I have hiper hyperhidrosis and if I use some more weight in a deadlift, I have to stop the exercise, because at some point the bar start to slip from my hands. I really like to use nothing, because I like to feel the bar and the grip, but it's impossible for me because of that. It really is frustrating

My old gym had some sponges like these ones you can see in the picture, and they were really nice, I had no problem.

However I can't find them, maybe I'm looking in the wrong places. Could you guys help me? I can't use chalk, it's not allowed. So maybe the only solution is using gloves? I hate it lol. If only I could find those sponges....

Thanks


----------



## Ultrasonic (Jul 13, 2004)

I use Progrips, which I'd guess would be better for sweaty hands than full gloves.

http://www.progrips.co/

Straps are another option for deadlifts but you'd then limit the training stimulus that your forearms get.


----------



## Cypionate (Jan 17, 2016)

Chalk?


----------



## Ultrasonic (Jul 13, 2004)

Cypionate said:


> Chalk?


 He said it's not allowed, I assume in the gym he uses.


----------



## Cypionate (Jan 17, 2016)

Ultrasonic said:


> He said it's not allowed, I assume in the gym he uses.


 lol I read the post but completely missed that 

Thinking of getting some of these myself

https://www.beargrips.com/


----------



## VAddict (Dec 19, 2015)

Thank you guys.

Yes, chalk it's not allowed.

I've order these a few months ago : https://www.amazon.co.uk/Bear-Grip®-LEATHER-Weight-Lifting/dp/B00HB8A0SG/ref=sr_1_5?ie=UTF8&qid=1528637430&sr=8-5&keywords=bear+grips

And this is my review: "I bought this product to help with my grip, because sometimes my hands start to slip. But it didn't help at all, it even made it worse, it's very soft and made my hands slide even more."

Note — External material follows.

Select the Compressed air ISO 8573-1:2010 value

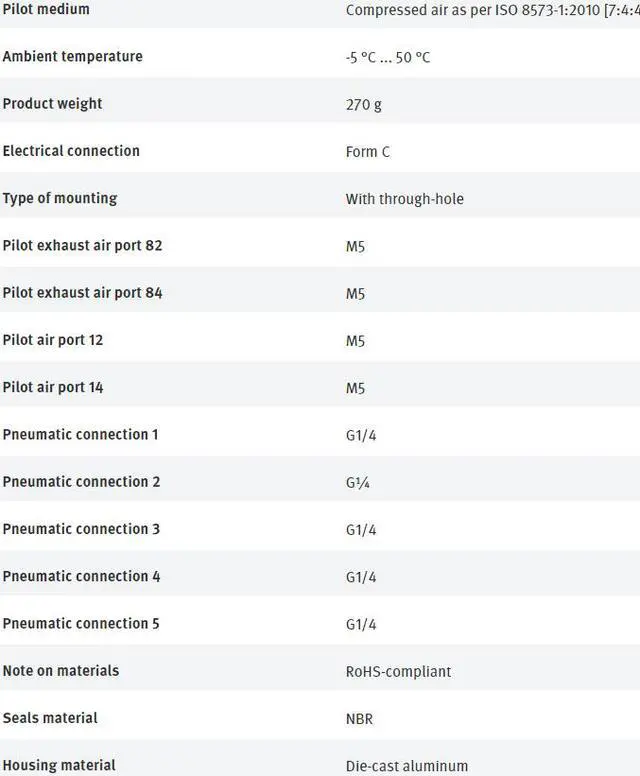[x=492, y=10]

So, for me it was totally useless, even when there was no sweat at all, that made the bar slip.


----------



## anna1 (Mar 22, 2014)

I would just buy regular sponges ?

From the super market ? 

x


----------



## VAddict (Dec 19, 2015)

Thank you.

I found some sponge in the super market that i've never noticed and may be good....or not. Lets see how it goes in the next training session!


----------



## BLUE(UK) (Jan 9, 2008)

VAddict said:


> Thank you.
> 
> I found some sponge in the super market that i've never noticed and may be good....or not. Lets see how it goes in the next training session!


 Upholsterers that fix house furniture or car interiors.

Ebay Search for 'cellulose sponge'.


----------



## 66983 (May 30, 2016)

Driclaw.

https://www.boots.com/driclor-solution-roll-on-applicator-10050231


----------



## DaPump (Aug 30, 2017)

Straps, or change gym and use liquid chalk...


----------